5 financial moves to avoid in 2024

And here are some steps you should try to avoid making next year.

Using your credit card

According to the Federal Reserve, the average credit card interest rate is 22.77% and many card issuers charge up to 30% interest or more. Of course, you can avoid paying interest by paying your balance in full by your due date. However, if you tend to make minimum payments and carry a balance from month to month, it's best not to use your credit card for non-essential spending.

Applying for high-interest debt 

High-interest credit cards and loans, including payday loans, can quickly become a burden.
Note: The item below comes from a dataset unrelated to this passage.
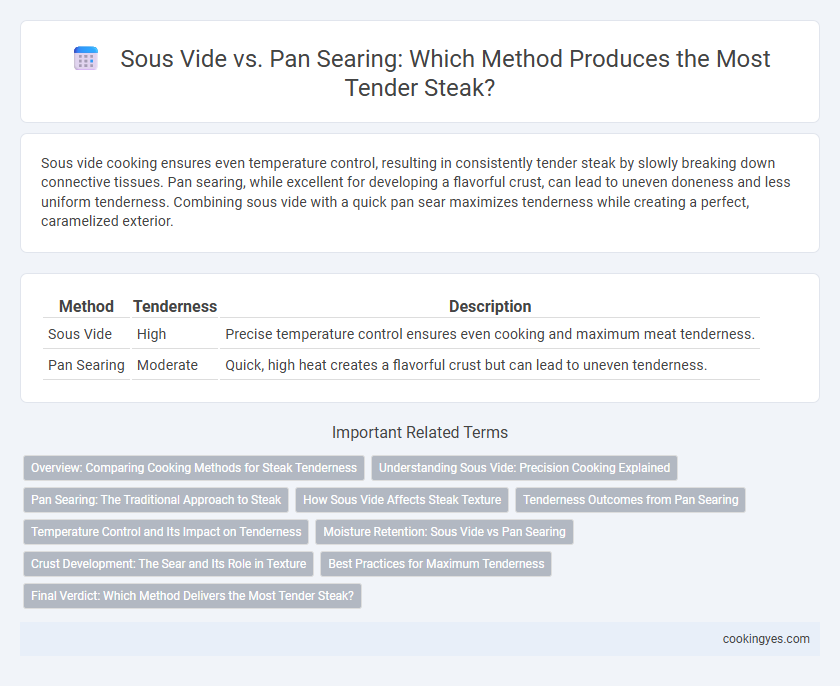The width and height of the screenshot is (840, 686).
Task: Select Moisture Retention: Sous Vide vs Pan Searing
Action: (x=445, y=532)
For example, according to the Consumer Financial Protection Bureau (CFPB), the fee structure for payday loans often equates to an annual percentage rate (APR) of nearly 400% for a two-week loan, making them extremely challenging to repay. The compounding interest on high-interest debt could result in paying significantly more than you borrowed and lead to a cycle of debt that's hard to escape.
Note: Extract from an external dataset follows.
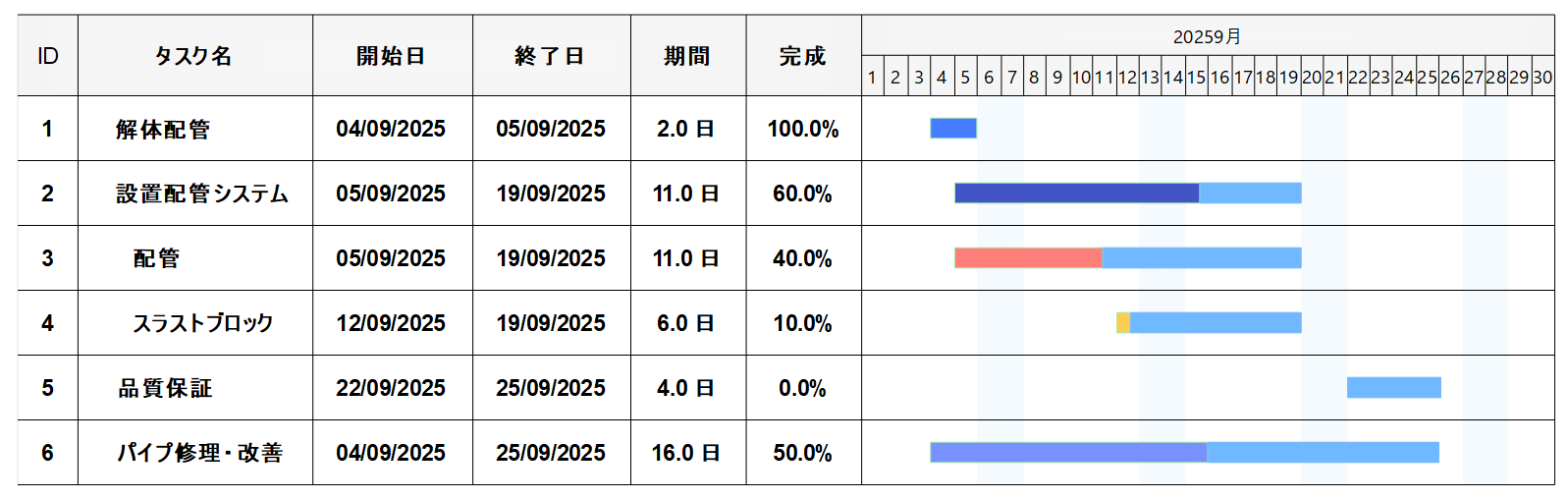Click day 15 in the timeline header
1568x499 pixels.
pos(1196,77)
Not maxing out your 401(k)

"I believe the worst financial move people can make in 2024 is not taking full advantage of their employers' match on their retirement plan," says Lawrence Sprung, CFP, founder of Mitlin Financial and author. "There are not many times in life that you can receive 'free' money, but this is one of them." If possible, contribute up to your employer match each paycheck. For example, if your employer offers a 3% match, contribute at least that amount per paycheck. Aim to gradually increase your contributions, ideally to 10-20% of your paycheck if possible.

Being complacent with money issues

In tough financial times, it's easy to get discouraged. But don't ignore any financial issues, advises Marcus Holzberg, CFP at Holzberg Wealth Management. "I would say don't let multiple problems you have with your financial life compound, or say, 'It'll sort itself out.' If you have questions or concerns about your financial life, make 2024 the year where you get financially organized and figure out the issues you may be having," says Holzberg.

Putting all your financial resources into a single investment or sector

Putting all your financial eggs into one basket can be risky and lead to substantial losses. For example, when the dot-com bubble burst in the early 2000s, many investors heavily invested in tech stocks saw their portfolios plummet when the Nasdaq Composite dropped 78% in 30 months. That's why most financial advisors recommend diversifying your portfolio with a mix of stocks, bonds, real estate and other assets. Adding a sliver of gold, typically no more than 5% to 10%, can also help to stabilize your portfolio.

The bottom line

With the new year fast approaching, now is the perfect time to review your financial situation and set goals for 2024. Consulting your tax accountant or financial advisor can help you minimize taxes and ensure any moves you're considering fit within your overall financial plan and advance you toward your goals.